PAGE EXCERPT =
Friday 29 November 2013

HAFARY HOLDINGS

UOBKayhian on 29 Nov 2013

Optimistic outlook, sleeker operations and a crown jewel asset
Maintain BUY and target price of S$0.33. Hafary’s status as Singapore’s leading tile supplier suggests that it will be a major beneficiary of the increasing housing in Singapore, as it has been a key tile supplier to the HDB BTO programme in FY13. Its newly-completed headquarters (HQ) at 105 Eunos Ave 3, could also potentially be its next crown jewel, due to its close proximity to the upcoming Paya Lebar Commercial Hub in 2014.

INVESTMENT HIGHLIGHTS
  • Market leader and beneficiary of Singapore’s housing boom. Hafary estimates that it has a market share of about 50% of the general segment (eg interior design firms, walk-in customers) and 15% of the project segment (eg HDB, developers). Revenue from the general and project segments saw an impressive CAGR of 21.5% and 38.1% respectively from FY07-13. As the number of housings in Singapore increases, the general market for Hafary is also likely to get bigger as resale flat owners renovate their new homes.

DATASET EXTRACT =

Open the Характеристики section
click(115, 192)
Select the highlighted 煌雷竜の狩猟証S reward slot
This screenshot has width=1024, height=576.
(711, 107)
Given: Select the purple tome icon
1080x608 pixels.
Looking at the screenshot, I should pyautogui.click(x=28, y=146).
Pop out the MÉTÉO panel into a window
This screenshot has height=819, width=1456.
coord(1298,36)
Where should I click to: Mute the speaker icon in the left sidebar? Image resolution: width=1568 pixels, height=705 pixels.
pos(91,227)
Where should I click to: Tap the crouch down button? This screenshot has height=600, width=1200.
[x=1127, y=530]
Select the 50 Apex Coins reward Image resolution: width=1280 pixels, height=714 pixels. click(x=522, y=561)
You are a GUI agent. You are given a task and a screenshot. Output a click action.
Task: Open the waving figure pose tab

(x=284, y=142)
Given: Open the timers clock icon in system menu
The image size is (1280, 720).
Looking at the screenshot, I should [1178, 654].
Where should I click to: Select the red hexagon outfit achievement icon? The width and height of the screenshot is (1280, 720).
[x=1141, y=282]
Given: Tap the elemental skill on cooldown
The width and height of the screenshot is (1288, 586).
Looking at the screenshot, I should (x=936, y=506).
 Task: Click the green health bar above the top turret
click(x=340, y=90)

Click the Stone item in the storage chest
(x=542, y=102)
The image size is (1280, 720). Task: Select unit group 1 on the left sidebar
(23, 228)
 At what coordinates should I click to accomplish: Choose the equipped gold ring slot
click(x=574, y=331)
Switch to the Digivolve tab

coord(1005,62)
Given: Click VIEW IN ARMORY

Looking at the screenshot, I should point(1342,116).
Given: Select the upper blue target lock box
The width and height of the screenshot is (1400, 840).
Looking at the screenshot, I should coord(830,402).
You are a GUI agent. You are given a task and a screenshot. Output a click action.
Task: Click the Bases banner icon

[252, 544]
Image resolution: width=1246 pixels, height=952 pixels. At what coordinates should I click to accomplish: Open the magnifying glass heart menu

WRITTEN PROBLEM =
Transcribe the Hafary Holdings analyst note above word for word, from start to finish.

WRITTEN SOLUTION =
Friday 29 November 2013

HAFARY HOLDINGS

UOBKayhian on 29 Nov 2013

Optimistic outlook, sleeker operations and a crown jewel asset
Maintain BUY and target price of S$0.33. Hafary’s status as Singapore’s leading tile supplier suggests that it will be a major beneficiary of the increasing housing in Singapore, as it has been a key tile supplier to the HDB BTO programme in FY13. Its newly-completed headquarters (HQ) at 105 Eunos Ave 3, could also potentially be its next crown jewel, due to its close proximity to the upcoming Paya Lebar Commercial Hub in 2014.

INVESTMENT HIGHLIGHTS
  • Market leader and beneficiary of Singapore’s housing boom. Hafary estimates that it has a market share of about 50% of the general segment (eg interior design firms, walk-in customers) and 15% of the project segment (eg HDB, developers). Revenue from the general and project segments saw an impressive CAGR of 21.5% and 38.1% respectively from FY07-13. As the number of housings in Singapore increases, the general market for Hafary is also likely to get bigger as resale flat owners renovate their new homes.